A new generation requires a new way of teaching, thinking, and learning. It is readily apparent when you walk down the streets and see kids nonchalantly changing music on their Ipods while simultaneously texting their friends and rapidly readjusting to look up the nearest ice cream place on their Iphone. The world has fundamentally changed, and thus so has the way we educate students. The Old Model of education—absorption and repetition—must make way for the modern student. Today’s student is a product of their environment—fast paced, full of questions, and looking to discover on their own—all of which comes from having the world at their fingertips. As Seymour Papert, an expert on using technology to impact education, once said, “The scandal of education is that every time you teach something, you deprive the child of the pleasure and benefit of discovery.”
The mass production economy and it’s one size fits all absorption techniques has evolved into the Net Generation. Thus, our teaching methods must evolve accordingly, away from lecture and note-taking and some of the traditional styles of teaching and towards inquiry based learning, collaboration and experiential learning. Broadcast learning of old was teacher centered, molding to the teacher’s own flair and style. It was an inflexible and one-size-fits-all method that utilized individualistic learning. Today’s Net Generation—as a result of the many stimuli and prevalence of technology—must become much more learner centered, discovery based, one-size-fits-one, and collaborative. The teacher must follow an interactive model to grasp and hold the learners’ attention and must present them with real world applications and issues that they must synthesize, analyze, and respond to.

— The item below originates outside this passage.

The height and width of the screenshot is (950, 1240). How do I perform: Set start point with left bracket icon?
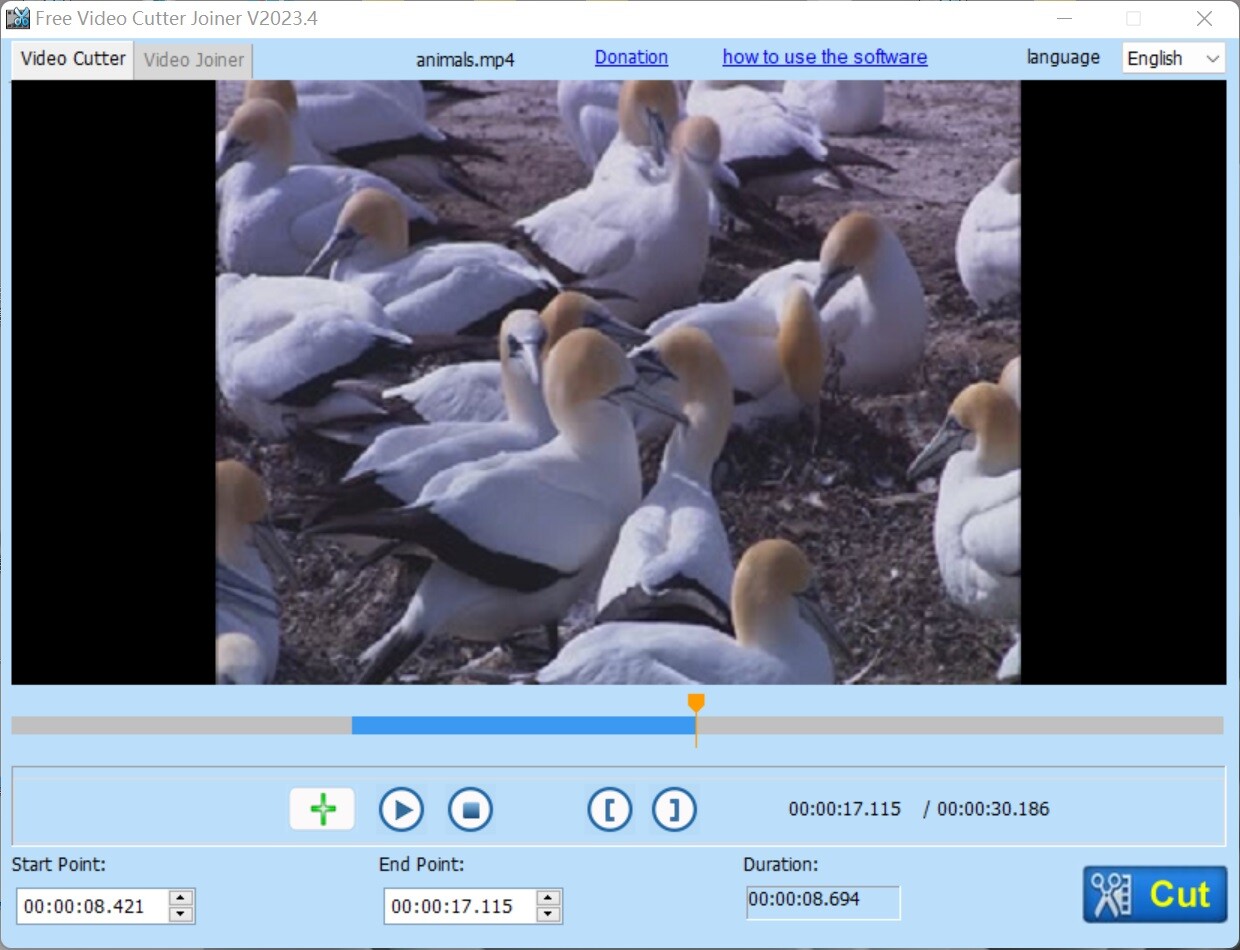pyautogui.click(x=609, y=809)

Nearly half who dropped out of high school have found school uninteresting or boring, and 70% of these dropouts felt unmotivated or found the material irrelevant. Part of this stems from the fact that teachers are no longer endless supplies of knowledge, circumvented entirely by the internet. If students want an answer, it is a quick search away on the Internet, an endless fountain of knowledge. This accessibility must be brought into the classroom. In a wiki generation, teachers must be able to enter the classroom with malleable plans, and be able to go off on a tangent if it creates discussion and fosters a lifelong love of learning or interest in the subject matter. Lecturing must be replaced with questioning and the Socratic method. Questions must not only be encouraged, but attempted to be answered, either by you as the classroom guru, or as a cooperative effort by the class. Students are eager to hypothesize probable answers, reasons, or explanations, and have the ability to test their responses on the Internet.
The Net Generation has been characterized by some as an entire generation suffering from attention deficit disorder. Up tempo, shifting gears, and focusing on several different things at once has been the gift and curse of this generation. It has enabled people born during the rise of the Internet to be able to process faster, compartmentalize, have an average IQ over three points higher than the previous generation, and multi-task like it’s our birthright. With these developed abilities, comes the necessity to nurture these skills and cater to what has become the Net Generation’s nature. The Internet and technology have changed our lives in every aspect; marketing, producing, consuming, how we work, read, learn, and relax, and it will continue to do so. Teachers must be prepared to adapt to this generation so that the classroom has become an extension of their lives.
How can we do this in low income communities? In the face of deflating budgets and countless other school needs, more resources and means for interactive learning must be brought into the classroom. Anthony Marx, president of Amherst College, laid out this issue, “The funding of our K-12 schools is by design regressive. We base it on property taxes. Schools nearest the wealthy get far more resources than those in poorer neighborhoods, which instead often need more, not less, to bring their students up to speed. In America today we spend six times as much per student in the best funded schools as in the least. This is an astonishing indictment and a violation of American ideals.” Technology must be added incrementally, lessons must be crafted with student interests in mind, and teachers must go in with a breadth of knowledge on the subject to invoke enthusiasm and passion. Students are naturally galvanized by some of these random, yet applicable facts that can be found on the Wikipedia pages. It does not take much to do some research ahead of time, for instance the textbook may say Ramses the II was the “King of Kings” for all of his accomplishments. However, it does not hurt being able to add that “by the way, he also had more than 100 sons.” A quick comment like that made my students double take, snap awake, and start firing questions. You may not be able to answer them like the Internet, but it provides you with fresh ground for discussion, collaboration, self-discovery, and a conversation that could extend far beyond the classroom.